A Letter From The CEO

You may have received an odd email last week if you work for DELL. The email was from Michael Dell. Your CEO.

Click Here To Read The Email

A CEO is a chief executive officer. You can usually find her atop an ivory tower overlooking her subordinates. You may even get a glimpse of her taking off on the company jet. About the only time that you'll read a personal note from her is in the company's annual report. And that's only because it's a legal requirement.

Michael Dell didn't say anything groundbreaking. He didn't solve all of Dell's problems. In fact, he didn't solve any of them. But he did talk about them. And he talked about his ideas for change. And he asked everyone for their help. Like this.....

"We had great efforts, but not great results. This is disappointing and it is unacceptable. The result is that there will be no bonus this year.
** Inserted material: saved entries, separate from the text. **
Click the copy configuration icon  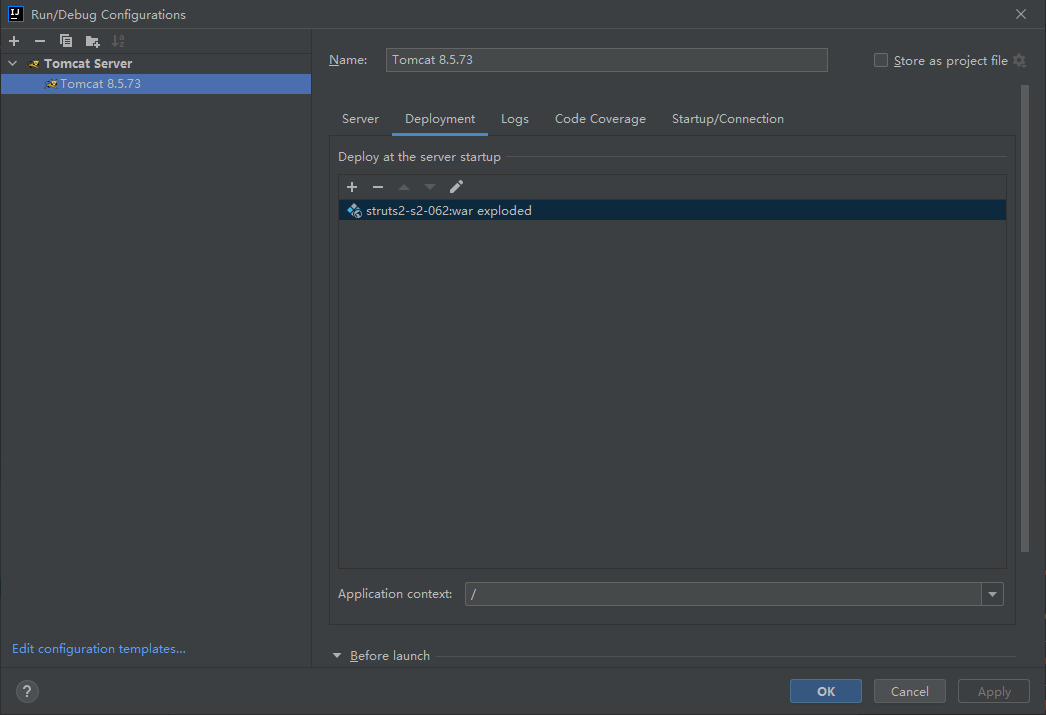click(66, 41)
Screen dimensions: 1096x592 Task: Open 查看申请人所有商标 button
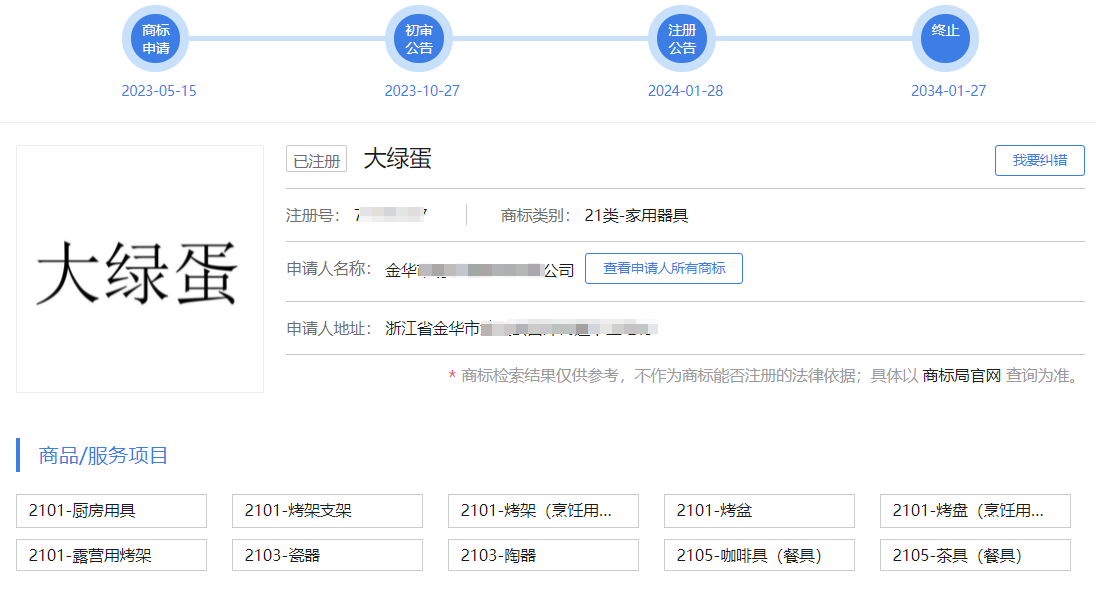664,269
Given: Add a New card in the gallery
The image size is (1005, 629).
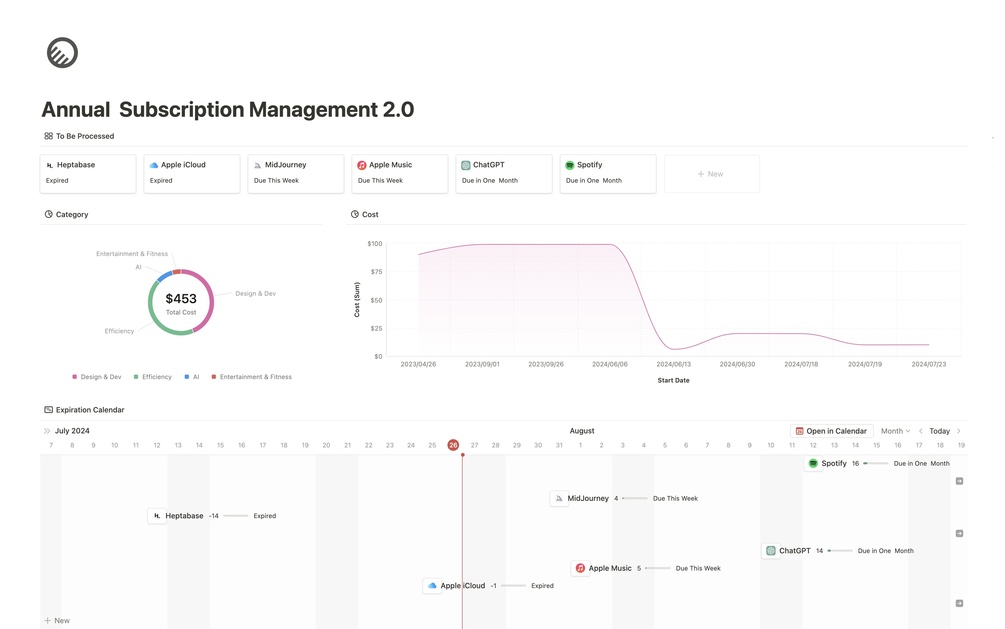Looking at the screenshot, I should 711,174.
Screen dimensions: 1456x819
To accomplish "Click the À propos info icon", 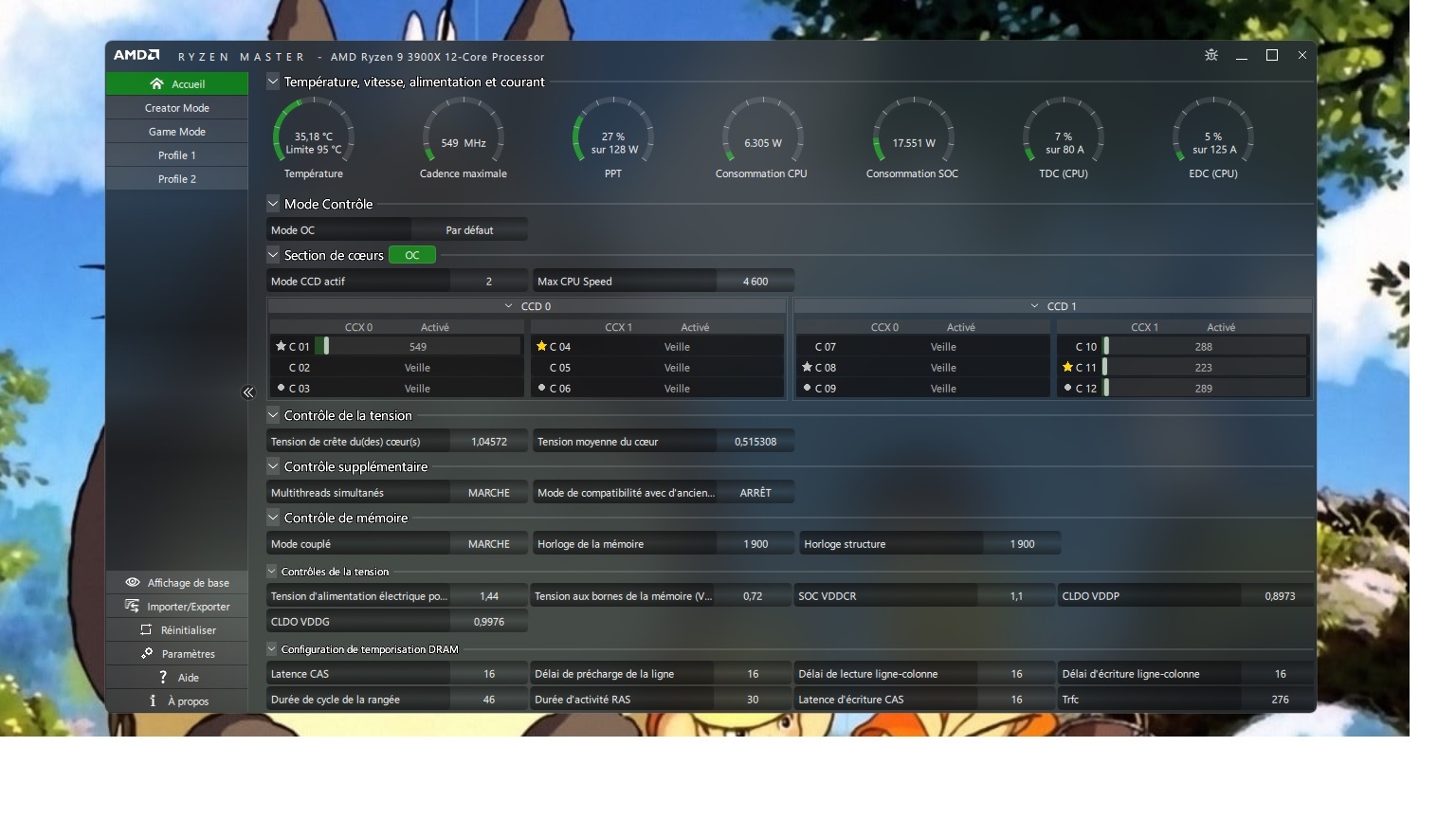I will (153, 701).
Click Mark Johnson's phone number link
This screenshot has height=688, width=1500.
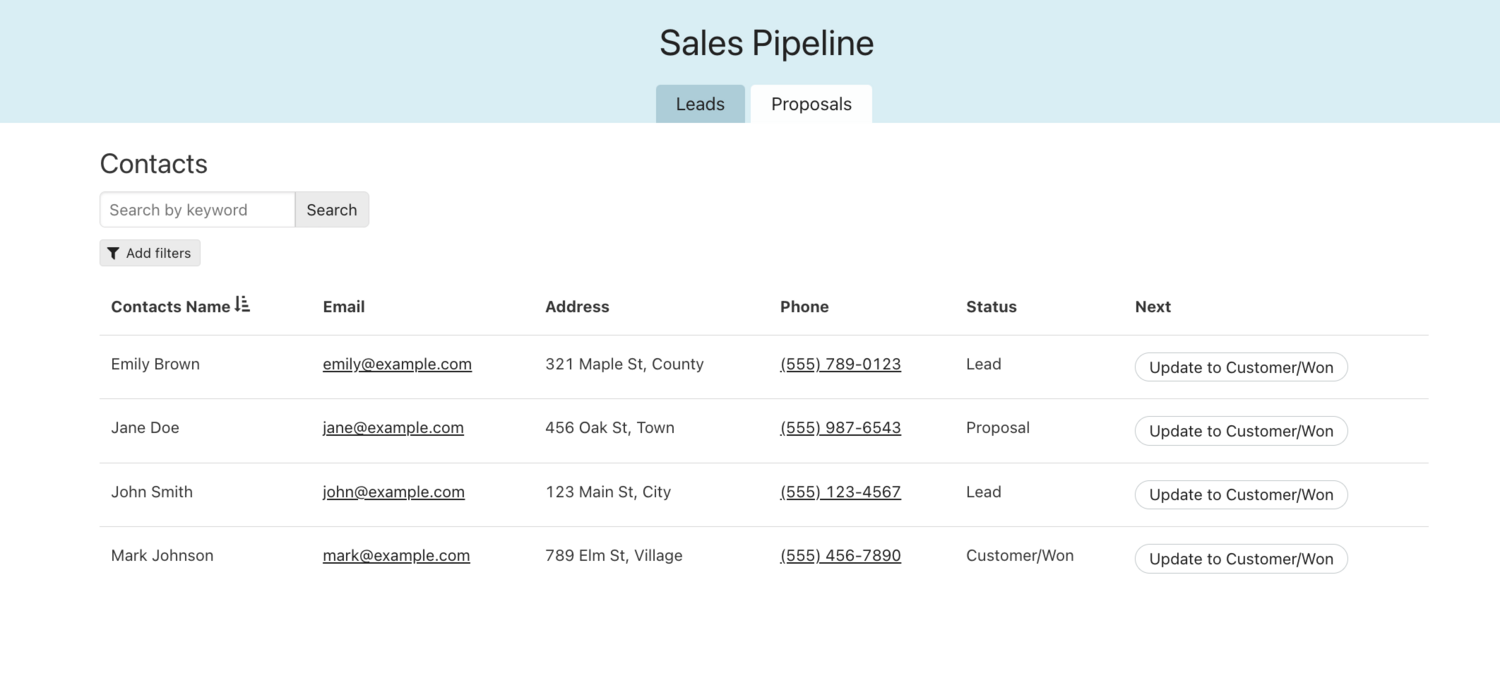pos(840,555)
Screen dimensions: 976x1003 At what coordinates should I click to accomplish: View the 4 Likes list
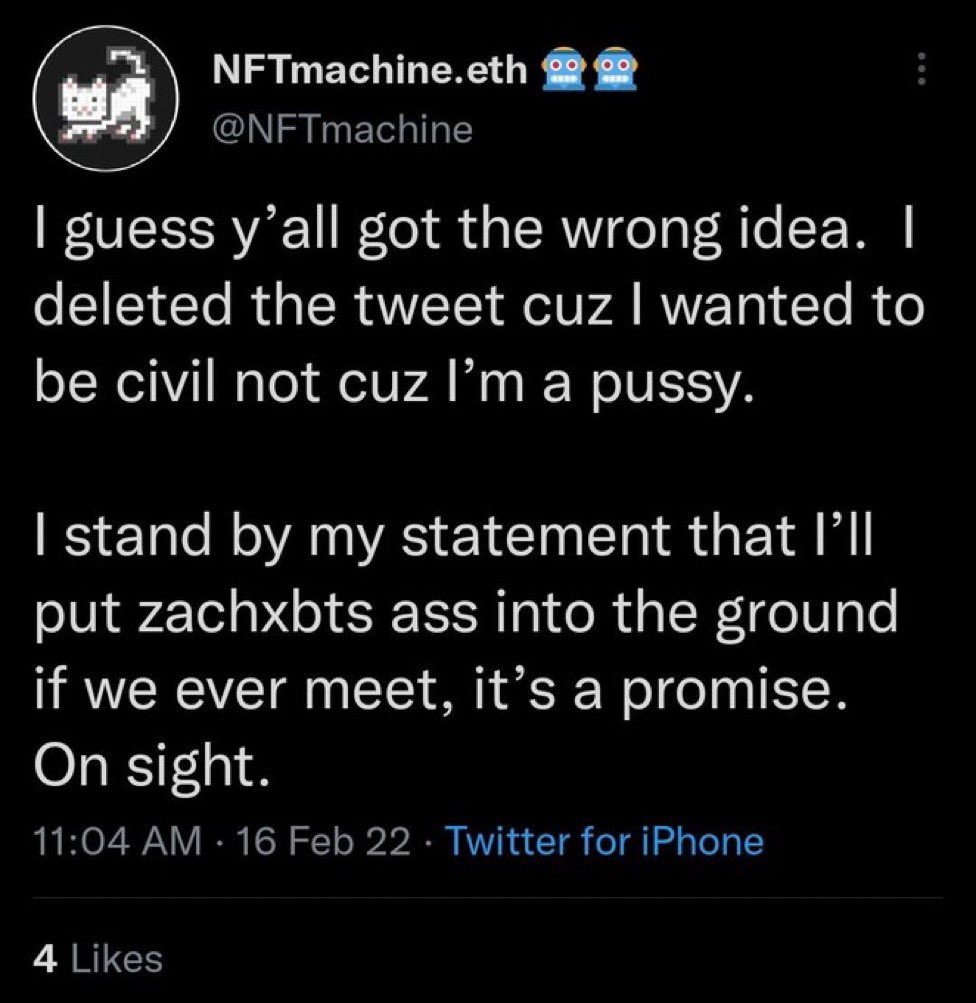pyautogui.click(x=98, y=959)
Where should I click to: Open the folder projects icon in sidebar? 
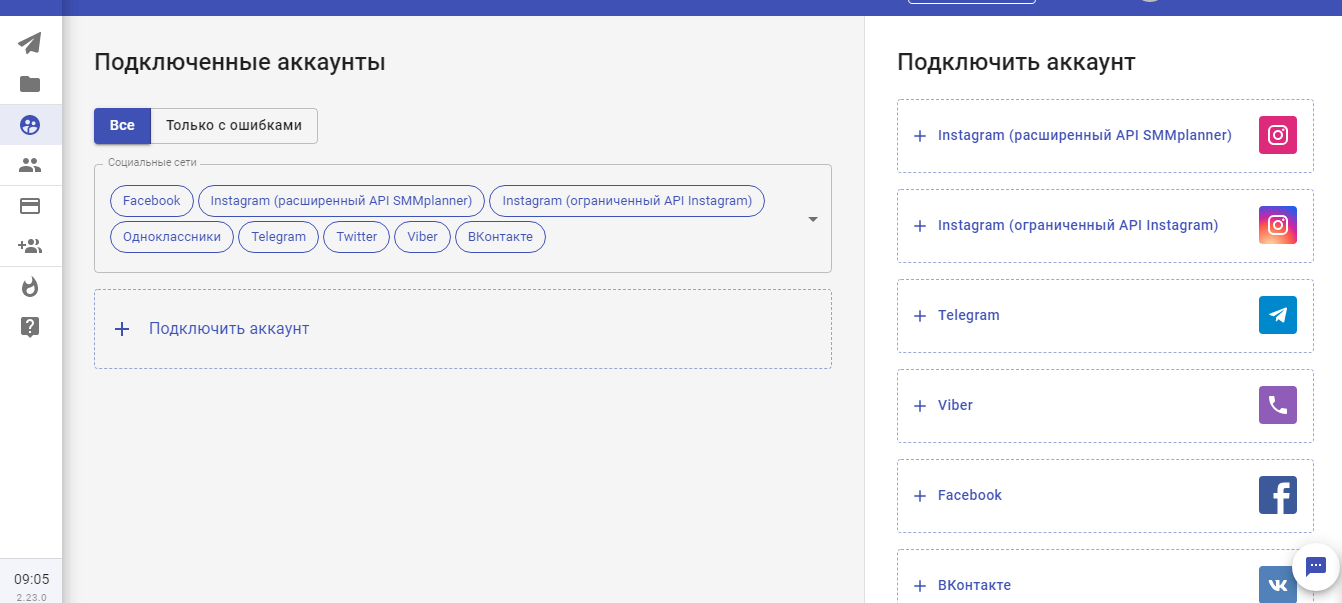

I know this is a big deal for you and your teams. We're going to fix that so that our efforts translate into great results and success for our teams."

No bonus for this year because there is no reason for the bonus. In other words, you get paid based on the company's performance. And your performance is what makes the company's performance.

Paying for performance works. But it can only work if two criteria are met.

1. The metric for performance has to be legitimate.
2. The bonus really has to be a bonus.

If you work on an assembly line, then you need to know how your job contributes to the bottom line. And once you understand that goal, then you need to have a real reason to care about achieving that goal. From assembly line to CEO, everyone is accountable. Every job is measurable.

You know all about our pay for performance plan. Everything matters. From cleaning dirty toilets to filing papers. Every task is accountable. Read this if you're not familiar with our pay for performance plan.

There is a lot more juicy business talk in Michael Dell's letter. Read it. It's refreshing to know that a CEO can still talk about the business. And it's refreshing to know that every CEO isn't Conrad Black or Ken Lay. Of course, he does own this vacation home.

Then again, he did start a business from scratch and built it into a $50 billion dollar enterprise. Gotta love America.